Em momentos de crise, muitas empresas se deparam com um paradoxo: possuem patrimônio relevante, mas estão sem caixa para cumprir compromissos imediatos. Nessa situação, surge uma alternativa sofisticada e legítima de reestruturação: o sale-leaseback, ou venda e retroarrendamento.
O que é sale-leaseback
Trata-se de uma operação em que a empresa vende um bem de seu ativo e, ao mesmo tempo, firma um contrato de locação ou arrendamento de longo prazo sobre o mesmo bem, continuando a utilizá-lo normalmente em sua atividade produtiva. Em outras palavras, converte-se patrimônio em capital de giro sem perder o uso ou o controle operacional do bem.
Vantagens da operação
A operação proporciona reequilíbrio financeiro imediato, pois libera recursos sem recorrer a empréstimos bancários, reduz o nível de endividamento e melhora indicadores de liquidez. A empresa transfere a propriedade do ativo para um investidor e se compromete a pagar um aluguel mensal, mantendo o bem em uso.

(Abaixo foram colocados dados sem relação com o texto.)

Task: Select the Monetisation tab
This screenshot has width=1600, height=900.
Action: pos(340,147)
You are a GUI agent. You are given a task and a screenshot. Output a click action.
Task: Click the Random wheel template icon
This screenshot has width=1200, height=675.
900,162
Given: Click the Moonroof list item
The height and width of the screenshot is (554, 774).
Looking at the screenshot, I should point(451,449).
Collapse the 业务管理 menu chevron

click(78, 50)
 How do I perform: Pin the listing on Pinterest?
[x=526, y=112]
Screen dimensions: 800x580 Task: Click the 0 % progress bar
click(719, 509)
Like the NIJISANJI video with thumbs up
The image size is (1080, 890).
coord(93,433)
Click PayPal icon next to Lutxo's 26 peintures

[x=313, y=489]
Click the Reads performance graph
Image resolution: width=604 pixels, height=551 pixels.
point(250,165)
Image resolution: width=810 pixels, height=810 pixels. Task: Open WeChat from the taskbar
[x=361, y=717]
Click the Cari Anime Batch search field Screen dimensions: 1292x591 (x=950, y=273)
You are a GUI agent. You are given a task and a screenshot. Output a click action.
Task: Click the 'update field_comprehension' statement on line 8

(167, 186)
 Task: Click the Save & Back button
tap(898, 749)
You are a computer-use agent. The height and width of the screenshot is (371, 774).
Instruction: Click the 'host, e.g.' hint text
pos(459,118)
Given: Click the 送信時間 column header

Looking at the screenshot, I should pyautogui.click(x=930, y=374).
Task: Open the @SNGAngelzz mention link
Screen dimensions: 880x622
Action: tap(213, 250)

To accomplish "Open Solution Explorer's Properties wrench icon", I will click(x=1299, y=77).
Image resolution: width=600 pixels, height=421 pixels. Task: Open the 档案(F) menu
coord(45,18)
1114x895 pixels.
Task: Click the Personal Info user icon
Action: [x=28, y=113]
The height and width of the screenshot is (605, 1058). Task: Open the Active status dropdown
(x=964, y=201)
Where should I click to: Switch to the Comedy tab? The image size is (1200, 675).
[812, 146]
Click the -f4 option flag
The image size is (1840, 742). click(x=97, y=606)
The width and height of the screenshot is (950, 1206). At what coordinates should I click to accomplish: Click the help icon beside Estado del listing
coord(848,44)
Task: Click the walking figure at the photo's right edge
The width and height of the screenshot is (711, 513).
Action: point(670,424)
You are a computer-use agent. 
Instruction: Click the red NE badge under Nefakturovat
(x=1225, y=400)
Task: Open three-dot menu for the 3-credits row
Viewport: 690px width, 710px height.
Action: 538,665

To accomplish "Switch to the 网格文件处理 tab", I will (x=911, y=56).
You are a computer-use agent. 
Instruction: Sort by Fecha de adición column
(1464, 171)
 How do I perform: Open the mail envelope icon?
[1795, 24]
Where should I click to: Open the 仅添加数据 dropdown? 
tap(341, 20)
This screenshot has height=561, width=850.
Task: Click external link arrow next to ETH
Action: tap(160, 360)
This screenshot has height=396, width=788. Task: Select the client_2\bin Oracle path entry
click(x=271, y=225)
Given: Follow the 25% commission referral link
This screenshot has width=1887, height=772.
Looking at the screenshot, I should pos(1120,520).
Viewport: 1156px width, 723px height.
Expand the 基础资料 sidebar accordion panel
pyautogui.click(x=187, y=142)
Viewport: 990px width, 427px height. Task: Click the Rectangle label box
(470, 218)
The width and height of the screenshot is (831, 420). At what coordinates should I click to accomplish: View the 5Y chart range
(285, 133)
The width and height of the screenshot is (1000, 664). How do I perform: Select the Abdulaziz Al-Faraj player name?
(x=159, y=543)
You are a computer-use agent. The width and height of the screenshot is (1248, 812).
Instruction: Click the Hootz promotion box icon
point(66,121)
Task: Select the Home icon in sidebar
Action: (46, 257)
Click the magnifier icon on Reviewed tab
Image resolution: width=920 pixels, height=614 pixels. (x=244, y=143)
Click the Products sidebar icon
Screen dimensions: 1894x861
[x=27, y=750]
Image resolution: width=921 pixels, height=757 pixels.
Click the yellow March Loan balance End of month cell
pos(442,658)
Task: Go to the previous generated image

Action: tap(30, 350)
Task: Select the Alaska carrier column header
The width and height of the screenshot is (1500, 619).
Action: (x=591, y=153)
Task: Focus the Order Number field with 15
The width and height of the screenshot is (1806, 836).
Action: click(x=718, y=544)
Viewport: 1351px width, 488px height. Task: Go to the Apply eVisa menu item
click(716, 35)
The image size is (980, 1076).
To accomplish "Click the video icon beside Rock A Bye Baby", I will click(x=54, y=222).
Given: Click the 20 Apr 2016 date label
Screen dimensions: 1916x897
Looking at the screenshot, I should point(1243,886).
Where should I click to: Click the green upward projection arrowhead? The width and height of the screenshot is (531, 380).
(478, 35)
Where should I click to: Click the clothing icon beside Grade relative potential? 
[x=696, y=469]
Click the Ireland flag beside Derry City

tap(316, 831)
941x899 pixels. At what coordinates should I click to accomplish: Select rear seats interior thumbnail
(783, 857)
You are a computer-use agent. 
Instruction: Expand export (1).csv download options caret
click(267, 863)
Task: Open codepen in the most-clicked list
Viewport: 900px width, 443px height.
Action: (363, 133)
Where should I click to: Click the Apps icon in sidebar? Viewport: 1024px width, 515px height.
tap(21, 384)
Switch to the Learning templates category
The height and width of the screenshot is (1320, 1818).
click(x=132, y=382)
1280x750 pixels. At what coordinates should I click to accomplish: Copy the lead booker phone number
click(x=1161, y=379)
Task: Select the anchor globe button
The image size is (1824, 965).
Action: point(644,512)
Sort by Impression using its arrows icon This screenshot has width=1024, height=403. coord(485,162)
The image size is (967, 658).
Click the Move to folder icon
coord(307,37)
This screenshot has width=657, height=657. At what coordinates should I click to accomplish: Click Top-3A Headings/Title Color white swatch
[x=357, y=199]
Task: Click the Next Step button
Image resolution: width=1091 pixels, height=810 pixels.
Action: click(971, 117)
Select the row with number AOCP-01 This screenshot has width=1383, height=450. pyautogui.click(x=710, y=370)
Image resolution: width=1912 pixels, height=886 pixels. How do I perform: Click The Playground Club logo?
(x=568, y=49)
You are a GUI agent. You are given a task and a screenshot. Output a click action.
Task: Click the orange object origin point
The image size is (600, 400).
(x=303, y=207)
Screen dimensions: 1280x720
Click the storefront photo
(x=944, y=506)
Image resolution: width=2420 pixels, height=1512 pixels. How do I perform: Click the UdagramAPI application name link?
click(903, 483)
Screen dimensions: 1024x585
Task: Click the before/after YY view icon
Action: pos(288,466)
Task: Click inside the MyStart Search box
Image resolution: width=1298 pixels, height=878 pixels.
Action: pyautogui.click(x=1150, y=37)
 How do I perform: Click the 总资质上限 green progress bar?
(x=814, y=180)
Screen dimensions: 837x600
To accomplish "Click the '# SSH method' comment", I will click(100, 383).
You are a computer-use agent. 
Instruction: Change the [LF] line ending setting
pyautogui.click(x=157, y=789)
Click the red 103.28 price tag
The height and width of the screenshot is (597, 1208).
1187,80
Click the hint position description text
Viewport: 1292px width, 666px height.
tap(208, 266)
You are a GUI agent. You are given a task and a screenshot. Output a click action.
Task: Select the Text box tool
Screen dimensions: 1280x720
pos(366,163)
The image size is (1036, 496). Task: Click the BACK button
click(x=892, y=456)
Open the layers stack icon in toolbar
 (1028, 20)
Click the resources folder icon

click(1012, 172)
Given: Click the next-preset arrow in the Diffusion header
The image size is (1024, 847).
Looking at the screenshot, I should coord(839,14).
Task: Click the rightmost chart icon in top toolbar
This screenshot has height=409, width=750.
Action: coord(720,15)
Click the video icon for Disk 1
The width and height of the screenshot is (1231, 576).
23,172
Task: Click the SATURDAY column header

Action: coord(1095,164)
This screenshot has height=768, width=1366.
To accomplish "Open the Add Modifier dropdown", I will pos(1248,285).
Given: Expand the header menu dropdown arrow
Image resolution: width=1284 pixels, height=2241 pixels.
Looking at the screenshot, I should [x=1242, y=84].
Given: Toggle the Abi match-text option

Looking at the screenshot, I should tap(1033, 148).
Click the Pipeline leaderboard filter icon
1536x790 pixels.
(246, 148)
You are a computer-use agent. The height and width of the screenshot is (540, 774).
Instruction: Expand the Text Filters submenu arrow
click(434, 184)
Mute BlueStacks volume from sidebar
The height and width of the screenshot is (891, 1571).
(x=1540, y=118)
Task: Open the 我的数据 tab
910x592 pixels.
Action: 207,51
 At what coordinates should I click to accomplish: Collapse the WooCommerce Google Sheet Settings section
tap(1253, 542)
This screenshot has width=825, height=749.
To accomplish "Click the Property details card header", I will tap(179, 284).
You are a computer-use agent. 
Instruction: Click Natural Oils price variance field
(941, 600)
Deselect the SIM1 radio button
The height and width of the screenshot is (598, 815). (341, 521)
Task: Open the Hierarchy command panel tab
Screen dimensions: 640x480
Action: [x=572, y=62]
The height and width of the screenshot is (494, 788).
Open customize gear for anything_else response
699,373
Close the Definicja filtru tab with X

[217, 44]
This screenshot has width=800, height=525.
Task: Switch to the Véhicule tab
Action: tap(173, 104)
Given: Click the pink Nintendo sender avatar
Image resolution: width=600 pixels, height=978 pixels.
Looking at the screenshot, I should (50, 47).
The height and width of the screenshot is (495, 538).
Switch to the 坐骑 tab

Aspectos jurídicos importantes
Do ponto de vista jurídico, o sale-leaseback combina a segurança da compra e venda com a estabilidade do contrato de arrendamento mercantil ou locação. Ele deve ser cuidadosamente redigido para garantir equilíbrio e proteção recíproca entre as partes, prevendo prazos claros, reajustes, obrigações de manutenção e eventuais opções de recompra.
Quando bem planejado, o sale-leaseback é uma estratégia refinada de gestão de ativos, que alia liquidez imediata à continuidade operacional. É uma solução que concilia prudência e criatividade, demonstrando maturidade de gestão e compromisso com a continuidade do negócio.